Without a car, she rides everywhere when she’s at home, including to do the groceries, which can involve a long round trip when she’s back in Canada.
She also tries to limit the amount of plastic she uses and doesn’t shy away from having a word with a fellow rider if she sees them littering.
Rules have been introduced by the UCI to try and tackle the littering problem, with riders potentially being ejected from races if they do it, but commissaires can’t spot everyone that transgresses.
“There are quite a few people who have been policing in a bike race,” Jackson said. “You have your gel, and then what do you do with the wrapper? You put it back in your pocket, it doesn’t weigh that much.
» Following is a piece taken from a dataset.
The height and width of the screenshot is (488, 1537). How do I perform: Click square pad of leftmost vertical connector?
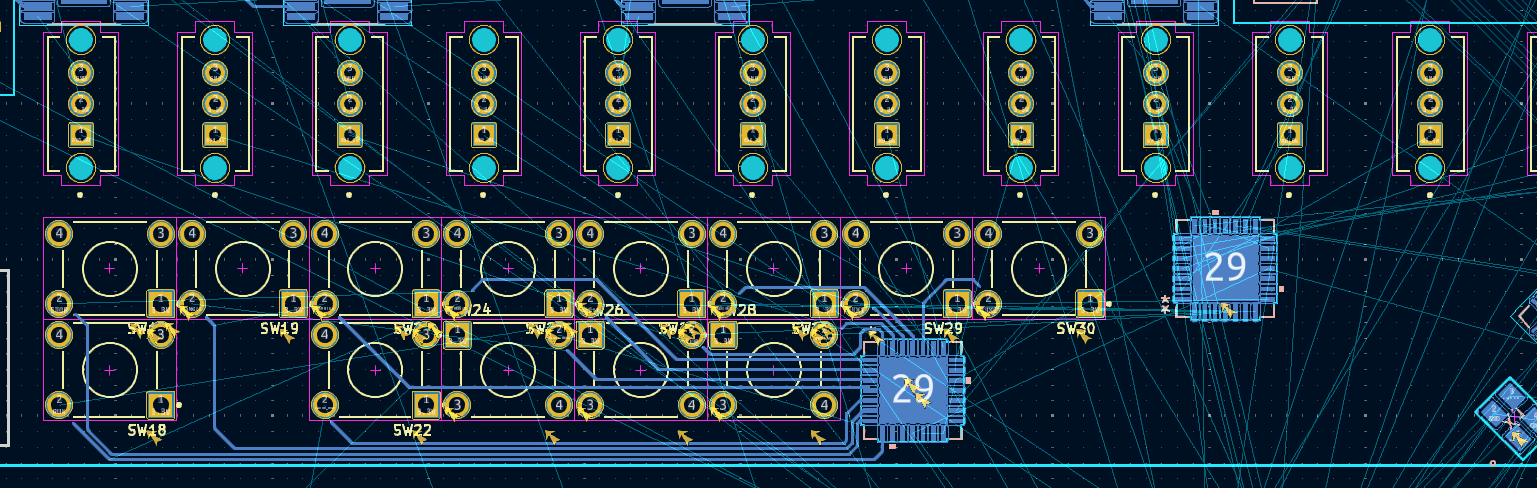click(81, 135)
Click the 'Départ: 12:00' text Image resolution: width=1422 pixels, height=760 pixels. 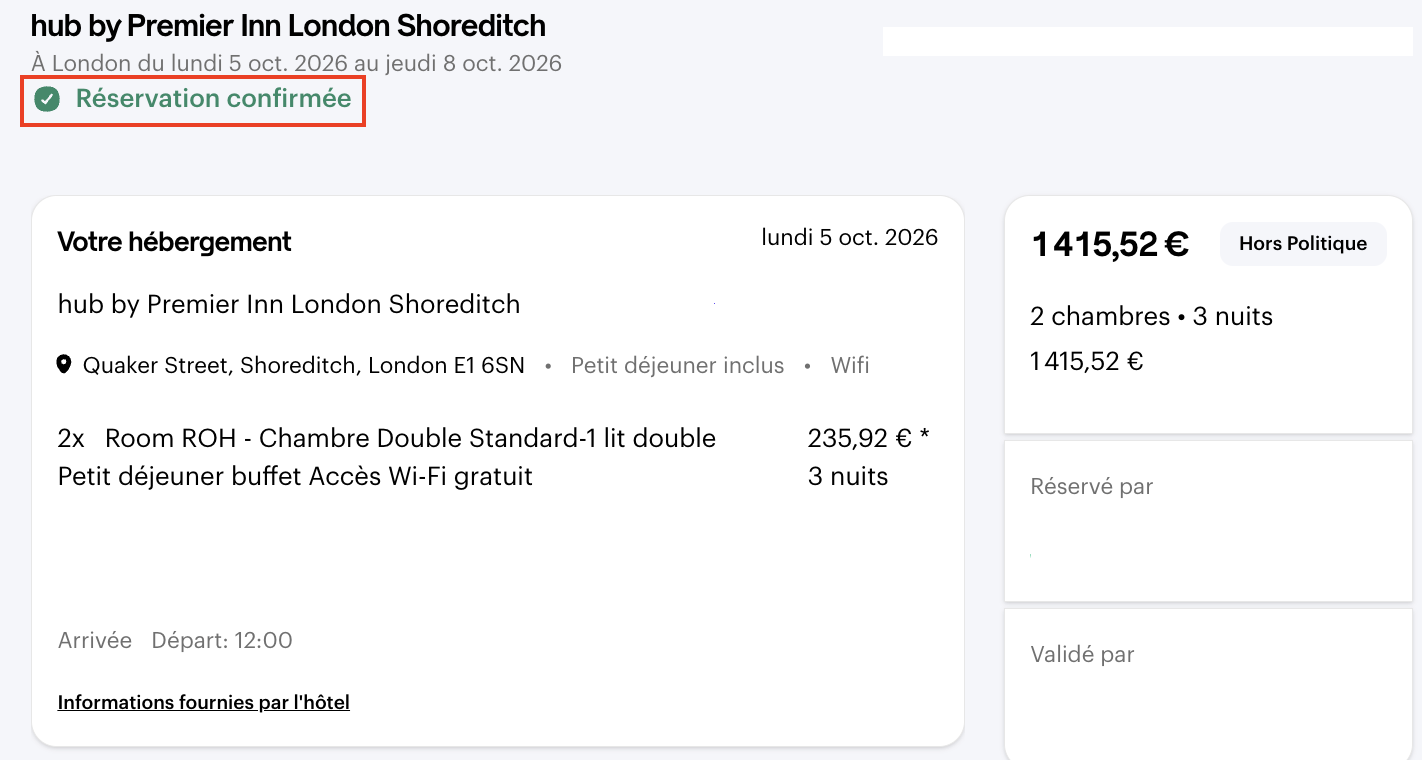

“There are a few girls that are so good at it, I’m one of them. It’s about being vocal if you see someone throwing their trash in the river or in the forest. There are people who have that as a value and yeah basically like internally police it.”
Implementing a change
Professional riders are normal people like you and me, and there is ultimately only so much they can do without having the support of the industry.
However, unlike many of us, they are in the position to have the ear of industry and potentially force it to change.
“It’s difficult because you don’t want to like, you don’t want to bite the hand that feeds you,” Woods said. “At the same time, most companies that are involved in cycling are often very forward-thinking because they get cycling, and one of the most beautiful things about the action of cycling is how environmentally friendly it is. How you get to go out and enjoy nature without impacting its decline.
“I think leading by example, promoting conscious consumerism, and promoting environmentally friendly thinking could certainly impact the sponsors that are involved in the teams.”
Jackson would like to see cycling companies to a proactive approach to tackling problems such as waste and not need to rely on the consumer to make all the changes.
“I would love to see production change. That’s a big polluter,” Jackson said. “If we can have bike recycling programs, we take all of these old components, bikes, seats, and make them 100 percent. Take them and revive them back, which is the circular model, I would love to see that.
“I would like that be like a norm, so everyone knows where they can exchange things,” she continued. “Another thing I would love to see is that all of our bar and gel wrappers are 100 percent compostable. There are a couple of companies that do that. One thing that bothers me in pro cycling is all these single-use wrappers. We have to have the nutrition and food in the bike race, but I think there are ways that we can do that better. I’m just trying to encourage all partners and brands to get on that.”